• _AIM OF THE TASK_: How many lines in the entries below contain the word "height"? Reply with only the number.

──────── RAW RECORDS

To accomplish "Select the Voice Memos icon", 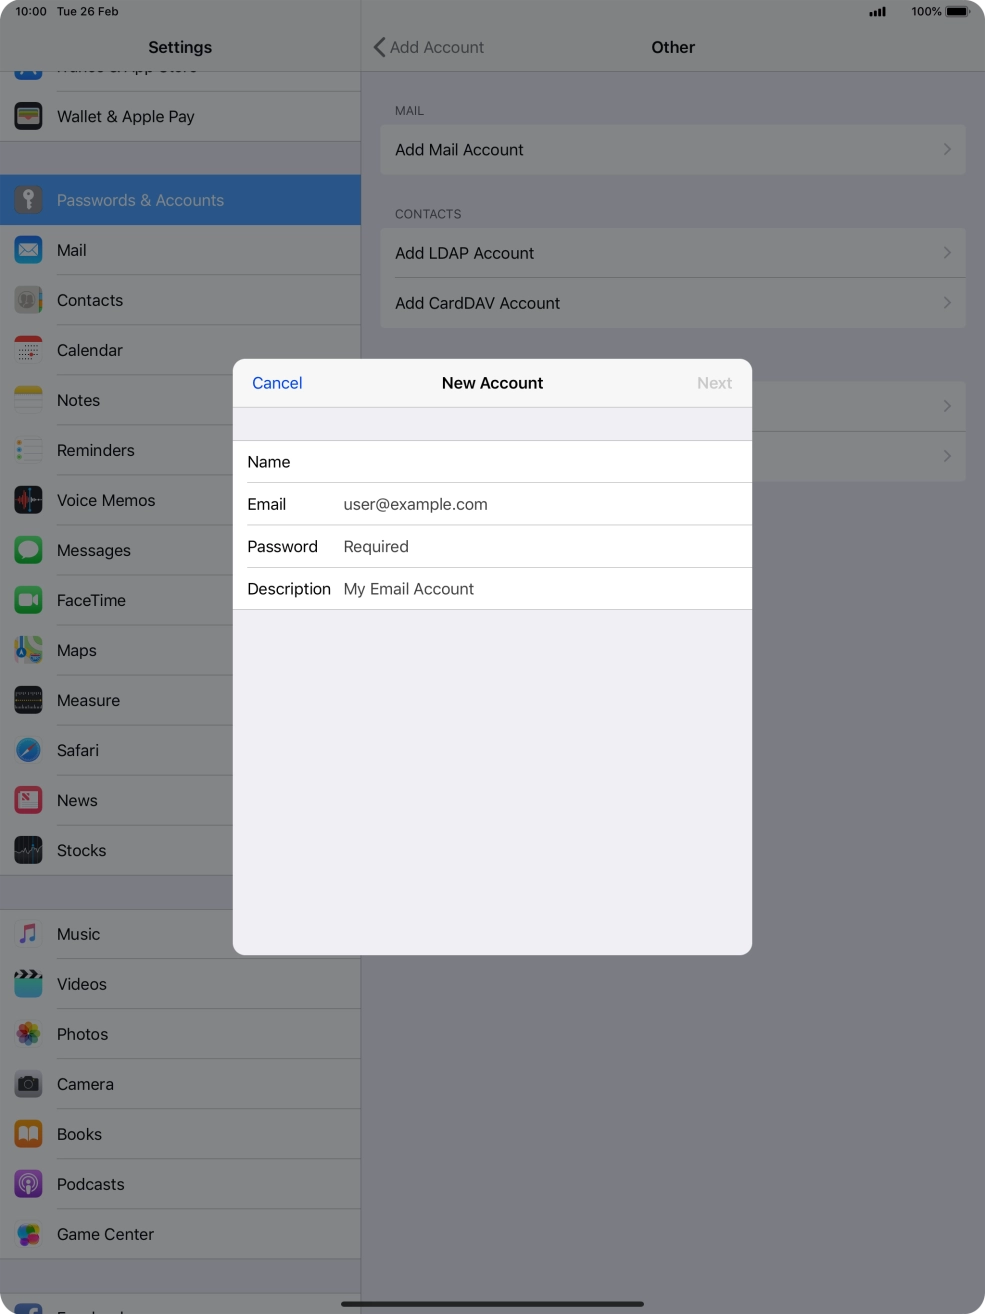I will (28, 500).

────────────────
──────── RAW RECORDS

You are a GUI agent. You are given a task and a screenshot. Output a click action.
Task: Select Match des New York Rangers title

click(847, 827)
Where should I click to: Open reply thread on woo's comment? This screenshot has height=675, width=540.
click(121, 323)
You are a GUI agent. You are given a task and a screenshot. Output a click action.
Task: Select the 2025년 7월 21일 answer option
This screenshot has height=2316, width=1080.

────────────────
──────── RAW RECORDS

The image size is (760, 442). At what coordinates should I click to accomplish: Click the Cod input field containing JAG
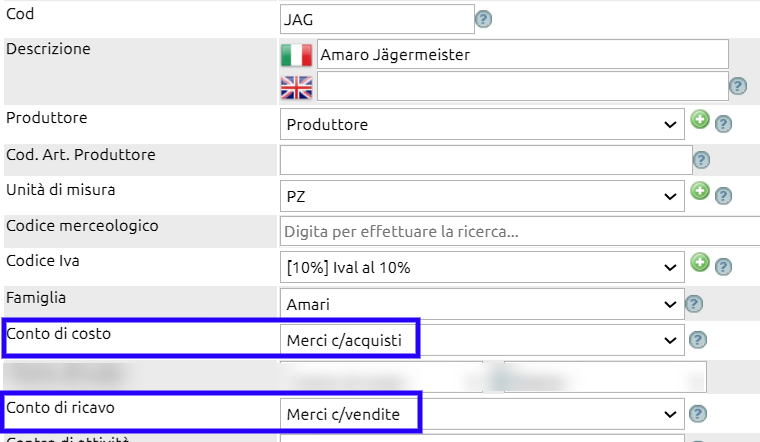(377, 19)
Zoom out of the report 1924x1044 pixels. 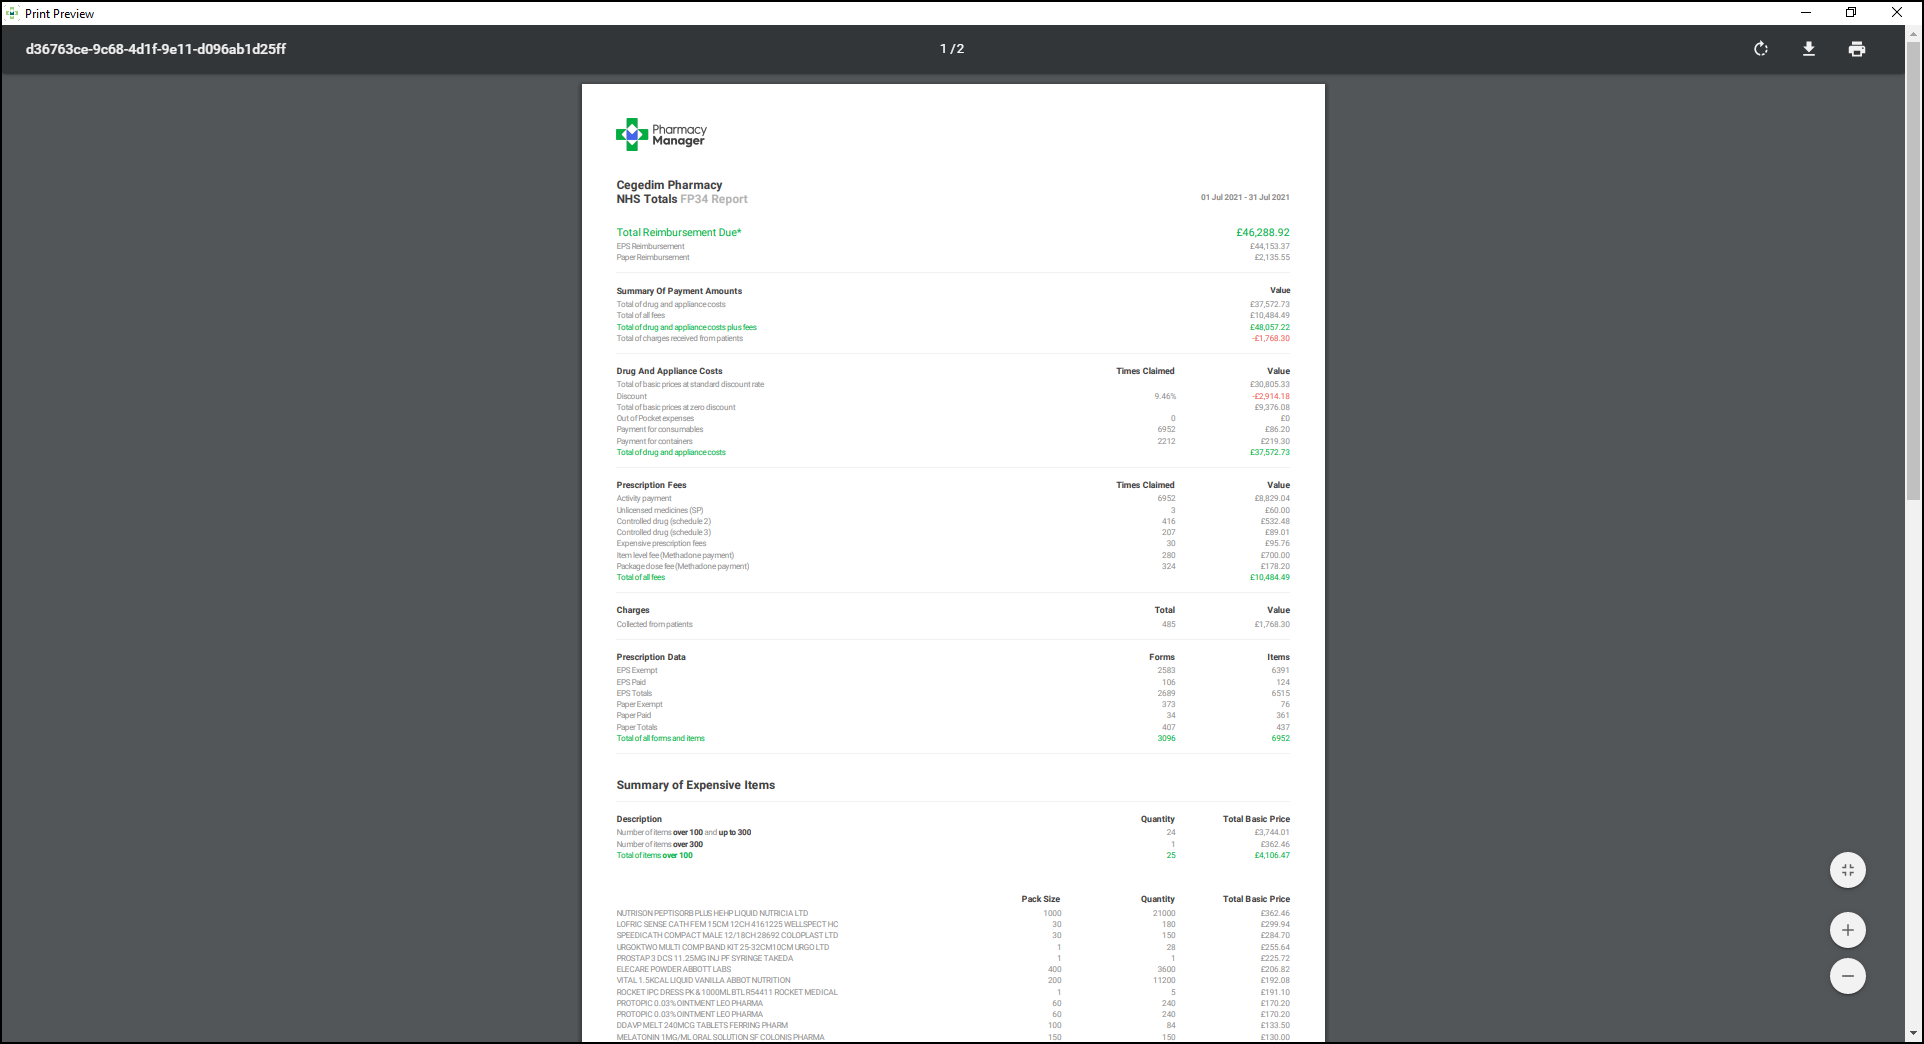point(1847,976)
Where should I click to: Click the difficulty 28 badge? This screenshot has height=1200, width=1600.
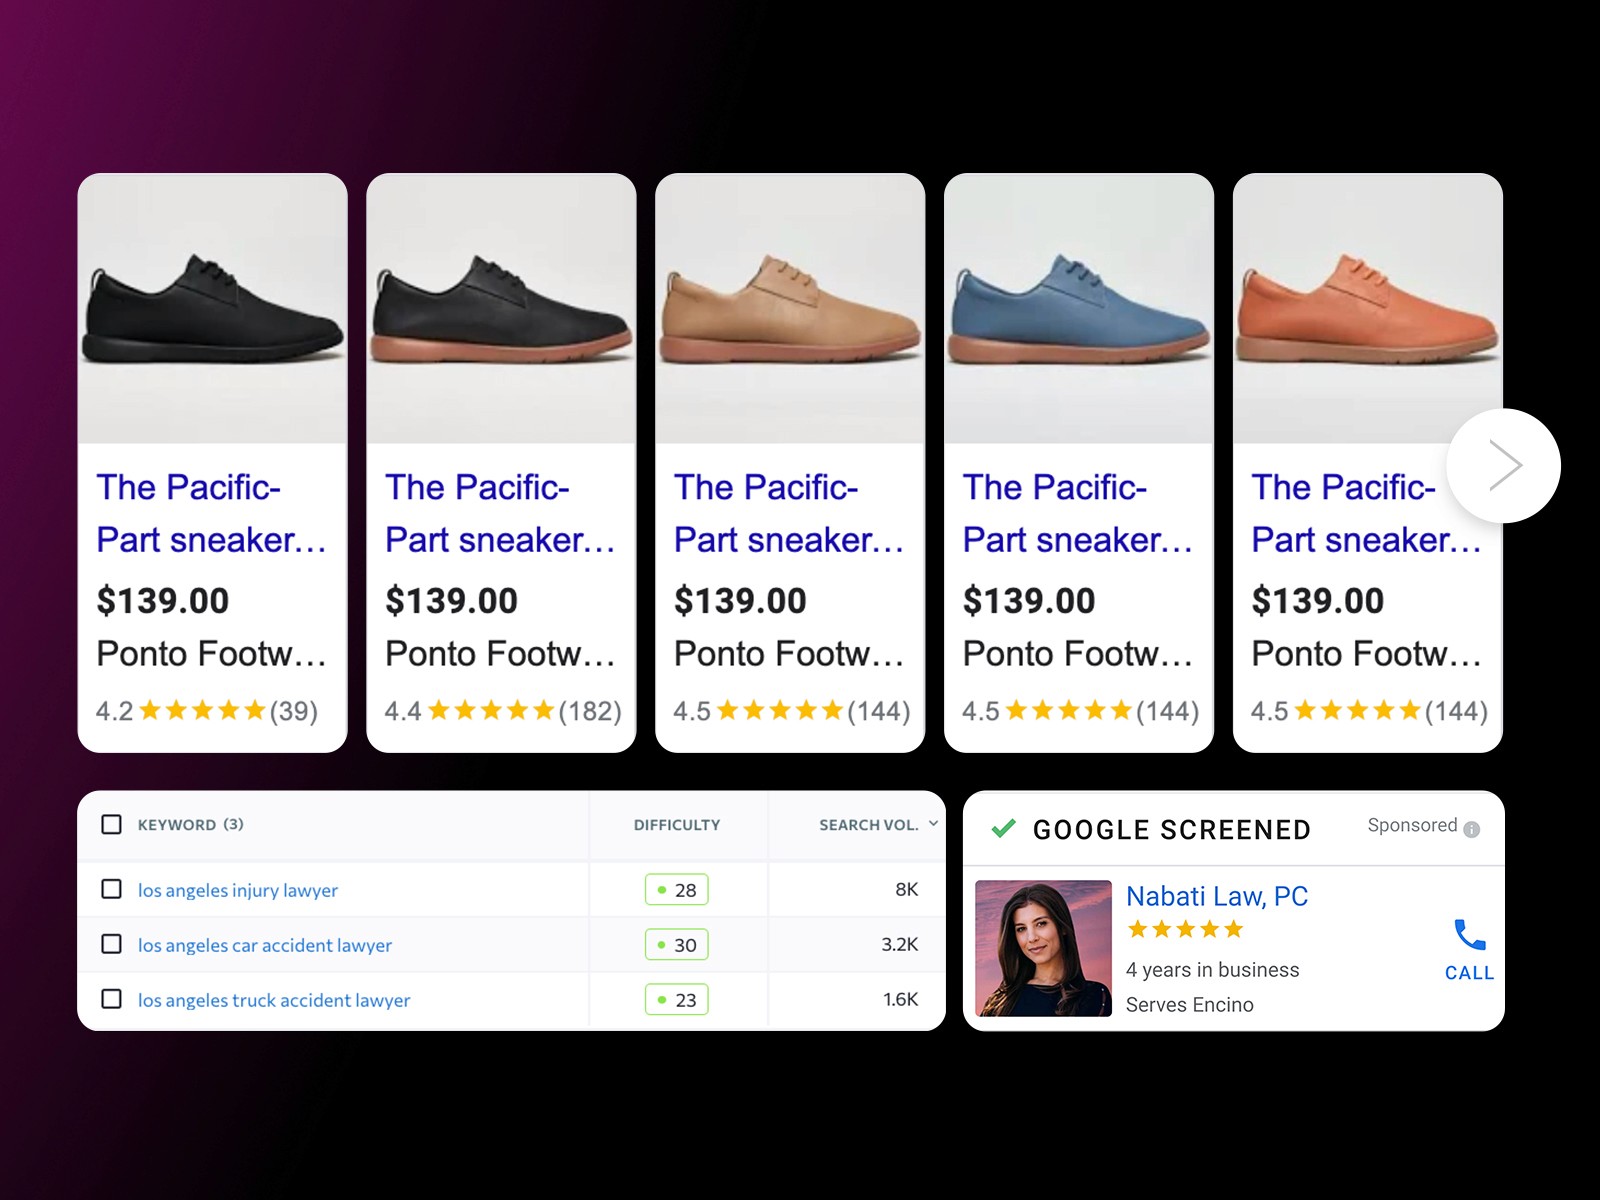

────────────────

• _SOLUTION_: 3